We are children of Providence, and fear nothing.

The Catholic faith, wherever the Vicar of Christ numbers his children, alone has the secret of discovering real brothers and sisters.

But if, in spite of my search, He should still veil Himself from me, at least I will strive to be the first in His line of combatants; and under His banner, and with the simple armor of faith, I will plant His cross or die.

The pirates of the Yellow River may take it into their heads to make an end of us as we go down that stream, and no great harm either. May God s holy will be done! Our rendezvous is in Heaven; happy he who gets there first!

Let the best among us help the worst with their prayers, and then all will go well.

One’s life is very short in India: our men usually live about seven years; but what if the time be long or short, provided only it be well employed?

Entirely alone, unable to speak a word or understand what was said to one, would seem to be hopeless ly discouraging. On the contrary, one feels happier than ever.

I prefer my little cabin here to the finest presbytery in the Vendee. I am as happy as a king, sitting on my heels like a good Korean and having no cares whatever.

My chapel is indeed poor, beyond what your imagination can conceive; but what does it signify? my people know no better One; they are quite content; and in this miserable hovel of mud and straw, they pray with a fervor that would shame many Christians in France.

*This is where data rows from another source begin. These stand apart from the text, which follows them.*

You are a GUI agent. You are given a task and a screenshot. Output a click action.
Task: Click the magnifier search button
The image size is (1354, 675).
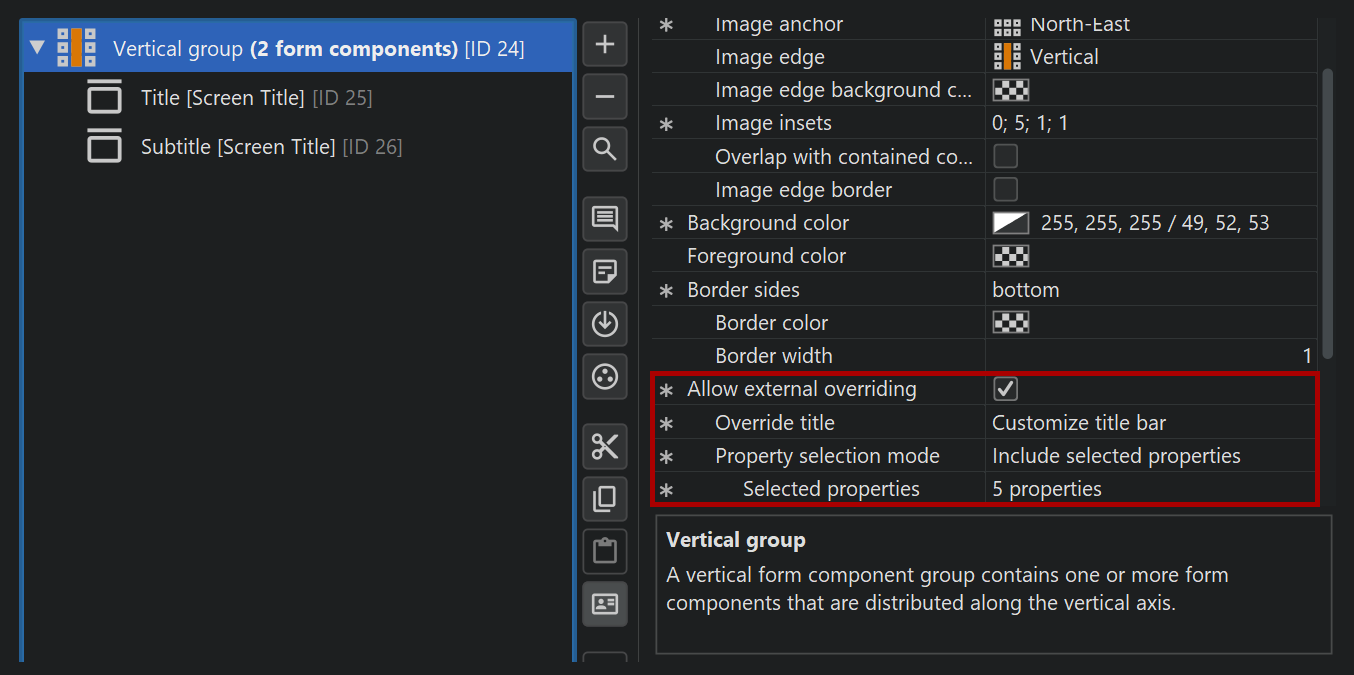point(605,149)
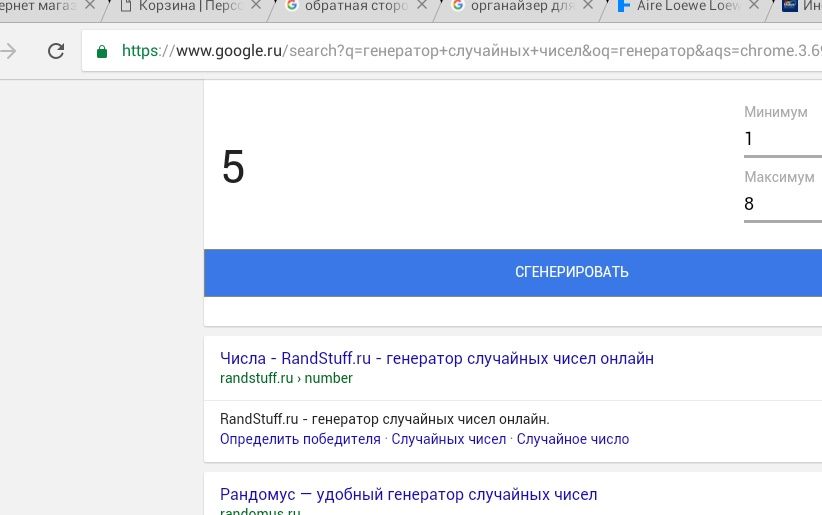Click the Минимум input field
This screenshot has height=515, width=822.
click(782, 139)
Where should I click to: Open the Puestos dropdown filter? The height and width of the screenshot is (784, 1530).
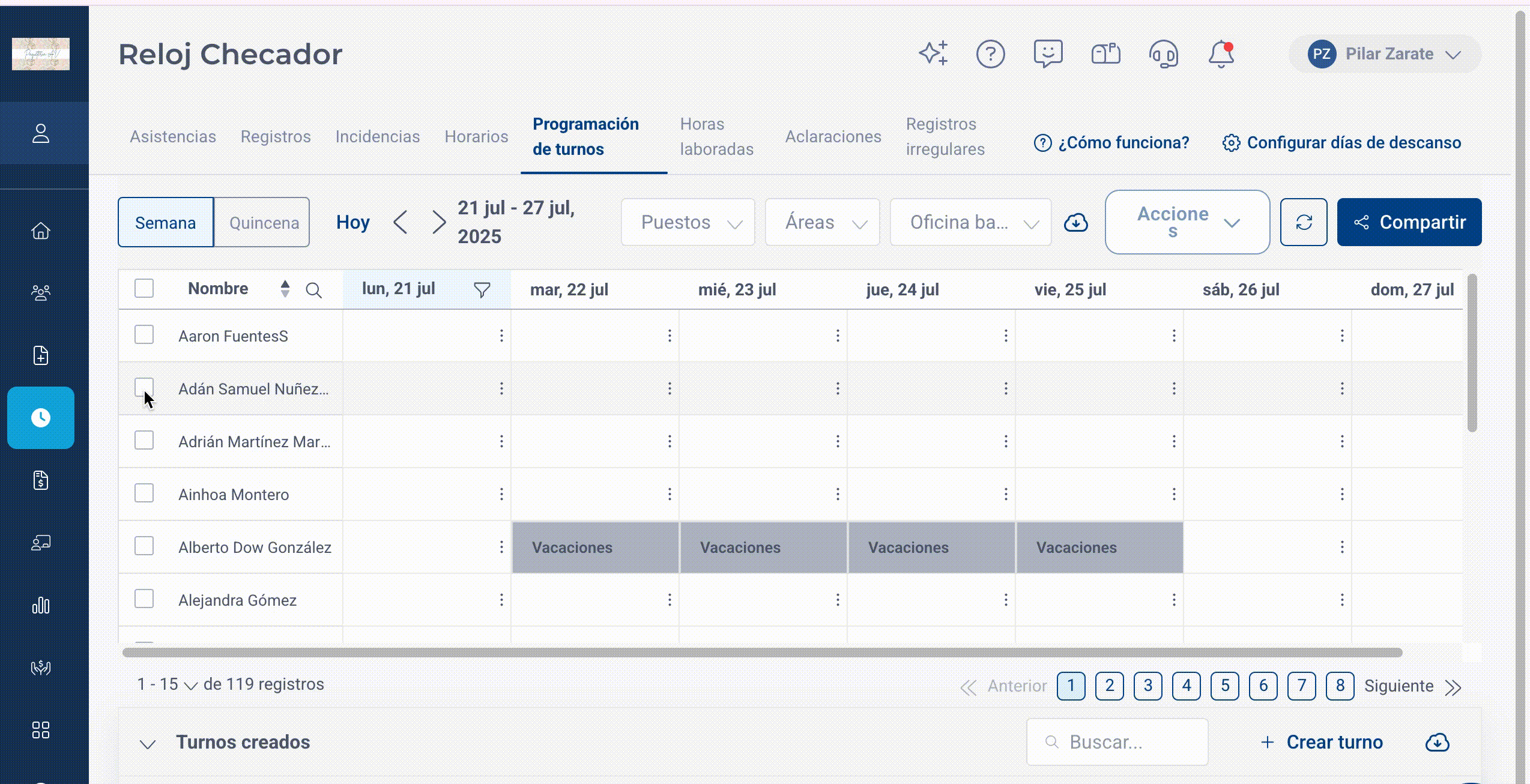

Good-bye to happy days passed on the ocean’s shore; to the much loved woods where we have so often played together; to my native land, the Vendee, so dear to my heart! Good-by to it all! Korea opens her arms to receive me; she asks for laborers, and I come. Already do I feel heart and soul with my poor children there. Already in my dreams I have climbed her mountains and seen my little hiding-place in her rocks. How good is our God!

Would only that such a mission had found a better laborer! I trust to your prayers to make me worthy of such a work. Nay, more, you must strive to obtain for me the palm of martyrdom.

Give us a memento very often at the altar, that we may be filled with that interior spirit which alone can keep alive apostolic zeal.

Already a price is set upon my head; but what does that signify? Only pray for me that I may win my palm. Hurrah for Korea!

The martyr’s palm! – which Saint Gregory calls “suavis adgustum, umbrosa ad requiem, honorabilis ad triumphum,” – sweet to the taste, a shaded rest, an honorable triumph.

The poorer the instrument, the greater will be God’s glory.

The Indian, is he not our brother? A son, like us, of the Eternal Father? Is there a foreign land for those whose home is only in Heaven?

The Korean has a burning faith which seems to stand in no need of human accessories. These people would really rejoice the heart of any missionary.

We shall meet with endless difficulties, I know; but what does that matter? Our lives will be spent under sheds, or in the holes of the rocks, amidst ice and snow, or burning heat. But if we are united to God, what have we to fear?

– from Thoughts from Modern Martyrs, edited and arranged by Father James A Walsh, M.AP.